• **Job 1**
Return every line of the records below that contains the string "Task".

━━ Text extract

I enjoy professional golf, whether men’s or women’s. I love amateur golf, whether men’s or women’s. Walking down un-roped fairways where you can get close enough to see the colour of a player’s eyes, can listen in to a player’s pre-shot discussion with their caddie, can go into a clubhouse and study that club’s internal history from its honours boards, where you can even park nearby. What could be better? Without amateur golf and amateurs would there be professional golf and professionals?
Team golf is exciting, the Ryder Cup enthralling. Watching players who are individuals for 51 weeks of the year come together in the 52nd week and try and gel as a team is fascinating. European teams, bonded by a similar sense of humour, and a travelling kinship, handle Ryder Cups in Europe with notable success. Europe’s last loss in one of these was in 1993. In that same time, Europe have won away matches in 1995, 2004 and 2012. Why? Dare I say it but it’s like Hertz and Avis. Europe try harder.
My most exciting moments in team golf? Watching Annika Sorenstam in late afternoon gloom in the 2003 Solheim Cup in her native Sweden; seeing Jim Milligan recover from two down with three to play against Jay Sigel to win and thus contribute to GB & I’s narrow victory in the 1989 Walker Cup in the US; understanding Philip Price’s giddiness when he, ranked117th in the world, had beaten Phil Mickelson, ranked 2nd, in the 2002 Ryder Cup; and standing by Robert MacIntyre’s proud-as-punch parents as their son, undefeated on his Ryder Cup debut, last year, fell into their arms.
My first Open as a reporter was in 1970 and, after having driven my car into a wire fence on the way to St Andrews without much damage, (more to the fence than my battered Ford) I stood behind the wire fence at the back of the 18th green – no stands there then – and watched Doug Sanders jerk a short putt wide of the 72nd hole at St Andrews. “Oh,” said the great Henry Longhurst commentating on television after an appropriate pause that would seem to be an age today. “There but for the grace of God…”

━━━━
━━ Supplied data

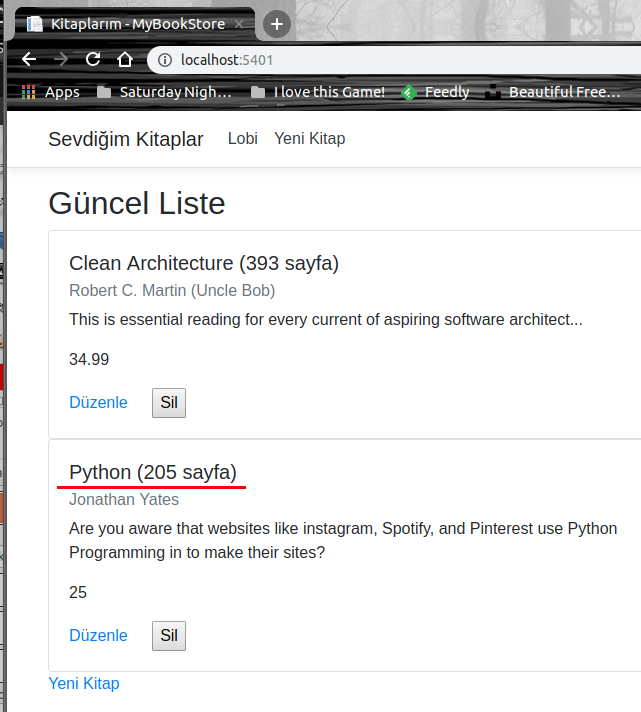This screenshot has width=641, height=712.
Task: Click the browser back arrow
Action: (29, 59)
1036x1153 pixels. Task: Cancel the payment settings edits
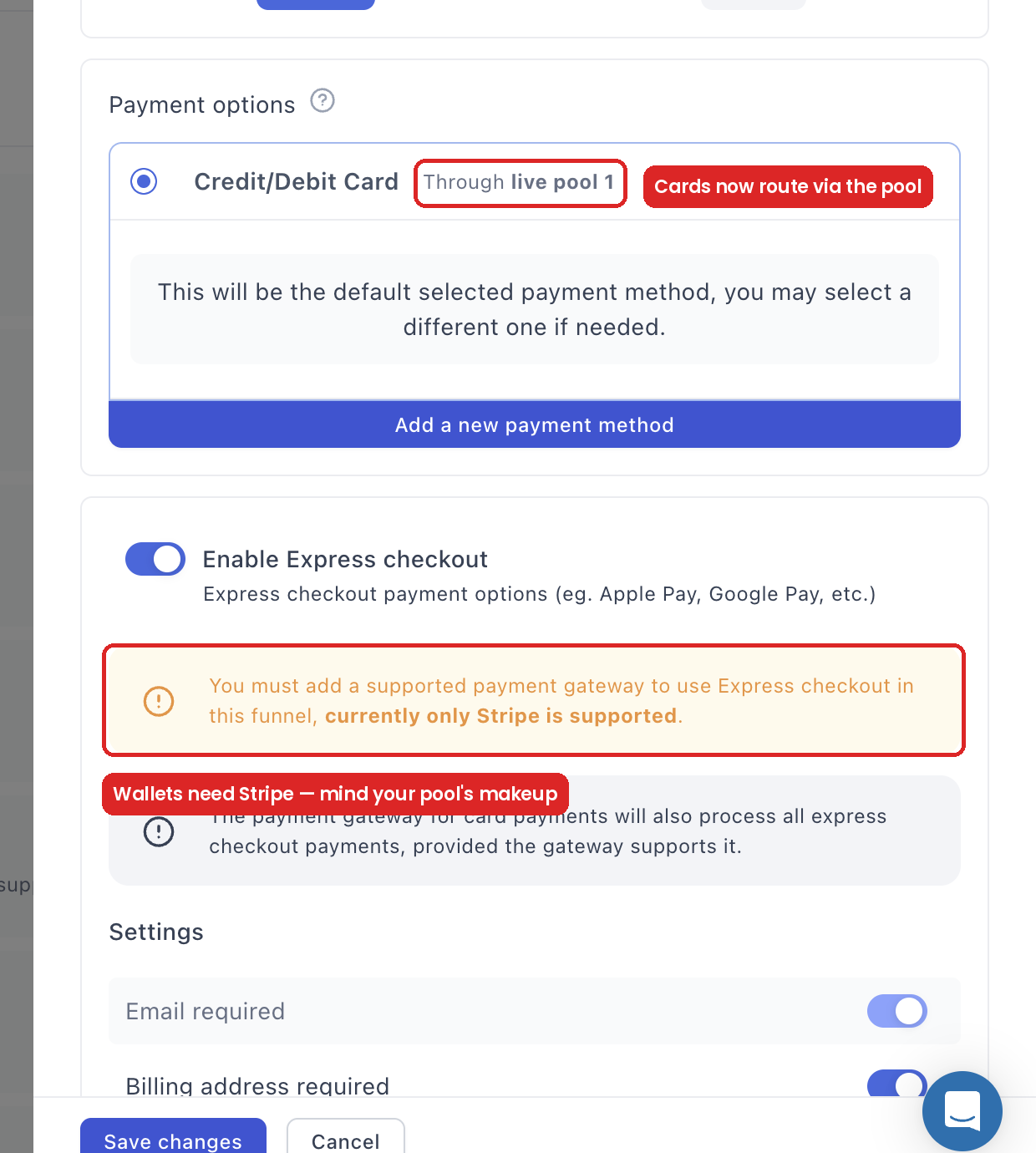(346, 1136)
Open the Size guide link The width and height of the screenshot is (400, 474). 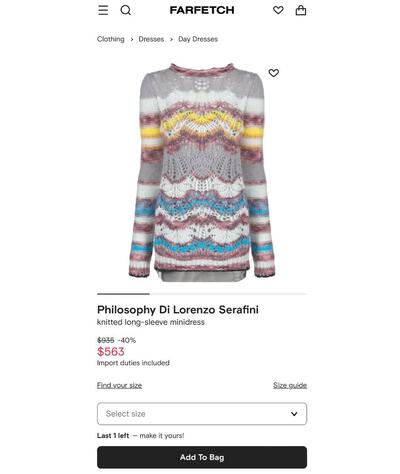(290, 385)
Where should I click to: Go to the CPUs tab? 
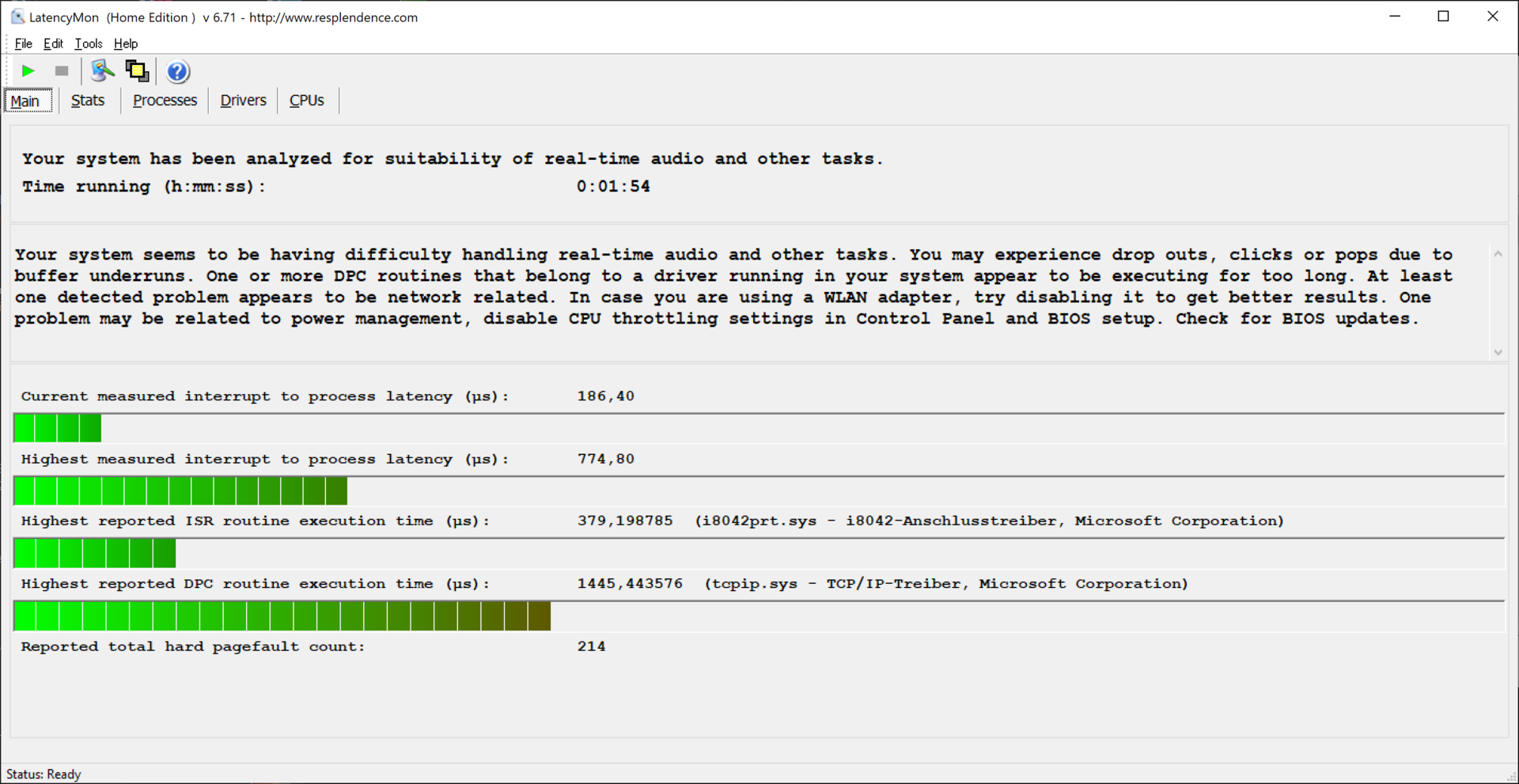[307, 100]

━━━━

• **Job 2**
Answer these questions from the golf text above:
(a) In what year did Europe last lose a Ryder Cup held in Europe?
(b) Whom did Jim Milligan beat in the 1989 Walker Cup?
(c) In what year was the writer's first Open as a reporter?

• **Written solution 1**
Task: Click the browser back arrow
1036x1153 pixels. Task: Cancel the payment settings edits

• **Written solution 2**
(a) 1993
(b) Jay Sigel
(c) 1970